III. Fraudulent Transfers
Plaintiff also seeks to recover $1,271.16 in fraudulent transfer payments under five separate provisions of federal and state law. Plaintiff first moves under 11 U.S.C. § 548(a)(1)(A), which allows the trustee to avoid any transfer of an interest of the debtor in property within 2 years before the date of the filing of the petition if the debtor
made such transfer or incurred such obligation with actual intent to hinder, delay, or defraud any entity to which the debtor was or became, on or after the date that such transfer was made or such obligation was incurred, indebted.
Id. Plaintiff also moves under 11 U.S.C. § 548(a)(1)(B), which allows for avoidance of transfers in the same time frame if the debtor
(i) received less than a reasonably equivalent value in exchange for such transfer or obligation; and
(ii)
(I) was insolvent on the date that such transfer was made or such obligation was incurred, or became insolvent as a result of such transfer or obligation;
(II) was engaged in business or a transaction, or was about to engage in business or a transaction, for which any property remaining with the debtor was an unreasonably small capital;
(III) intended to incur, or believed that the debtor would incur, debts that would be beyond the debtor's ability to pay as such debts matured; or
(IV) made such transfer to or for the benefit of an insider, or incurred such obligation to or for the benefit of an insider, under an employment contract and not in the ordinary course of business.

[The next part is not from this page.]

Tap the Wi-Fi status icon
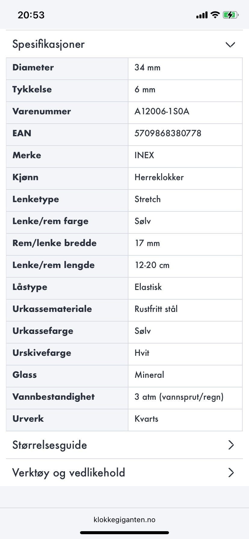The height and width of the screenshot is (539, 249). [x=215, y=15]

Id. In his complaint, Plaintiff seeks to avoid the same transfer under certain provisions of the Ohio Uniform Fraudulent Transfer Act (UFTA): Ohio Rev. Code §§ 1336.04(A)(1), 1336.04(A)(2), and 1336.05; however, Plaintiff did not move for partial summary judgment on his claims under UFTA.
Debtor transferred $1,271.16 to Defendant within two years of the filing of the petition not otherwise accounted for in the above discussion of Debtor's preferential transfers. Debtor received less than a reasonably equivalent value in exchange; as a matter of law, if the only thing a debtor receives in exchange for the transfer is the use of the transferee's money to perpetuate the scheme, nothing of value is added to the estate to compensate for the diminishment caused by the transfer. In re Taubman, 160 B.R. 964, 986 (Bankr. S.D. Ohio 1993). In addition, Debtor was insolvent when he transferred money to Defendant. The promised rates of return, because they are in excess of any real investment, render a Ponzi scheme operator insolvent from the inception of the scheme. Id. at 978. The Court also finds that the same circumstances that justified a factual finding of undercapitalization per se in Taubman apply here. See Taubman at 986. Plaintiff has carried his burden of proving his cause of action under 11 U.S.C. § 547(a)(1)(B).
Plaintiff has also carried his burden under 11 U.S.C. § 548(a)(1)(A). It is appropriate to find actual intent to defraud creditors from Debtor's active participation in a Ponzi scheme. Taubman at 983. The fraudulent transfer statute does not require Plaintiff to prove any fraudulent intent on the part of Defendant.
IV. Conclusion
No genuine issues of material fact exist; Plaintiff is entitled to partial summary judgment on all counts for which he moved for it. An order in accordance with this opinion will be entered contemporaneously.